EXERCISE INSTRUCTIONS:
Below are some records. Print exactly the lines between the one holding "Task: Report this customer review" and the one holding "Screen dimensions: 1512x786", inclusive, and nothing else.

THE INPUT:
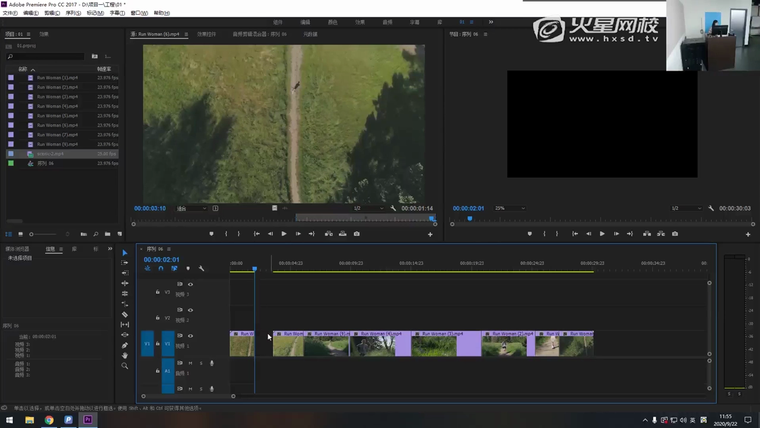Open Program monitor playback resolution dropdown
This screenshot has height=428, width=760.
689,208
...
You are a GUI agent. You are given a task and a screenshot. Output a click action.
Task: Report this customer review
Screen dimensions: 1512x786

ANSWER TO THIS PROBLEM:
Task: Report this customer review
Screen dimensions: 1512x786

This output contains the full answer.